TASK REQUIREMENTS: Each entry that follows needs to be written out exactly, with nothing left out.

DATA IN THIS EXERCISE:
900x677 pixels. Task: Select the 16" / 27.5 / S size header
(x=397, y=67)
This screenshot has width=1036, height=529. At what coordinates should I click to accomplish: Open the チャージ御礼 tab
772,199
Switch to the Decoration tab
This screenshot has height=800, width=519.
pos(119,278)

ANSWER SECTION:
900x677 pixels. Task: Select the 16" / 27.5 / S size header
(x=397, y=67)
This screenshot has width=1036, height=529. At what coordinates should I click to accomplish: Open the チャージ御礼 tab
772,199
Switch to the Decoration tab
This screenshot has height=800, width=519.
pos(119,278)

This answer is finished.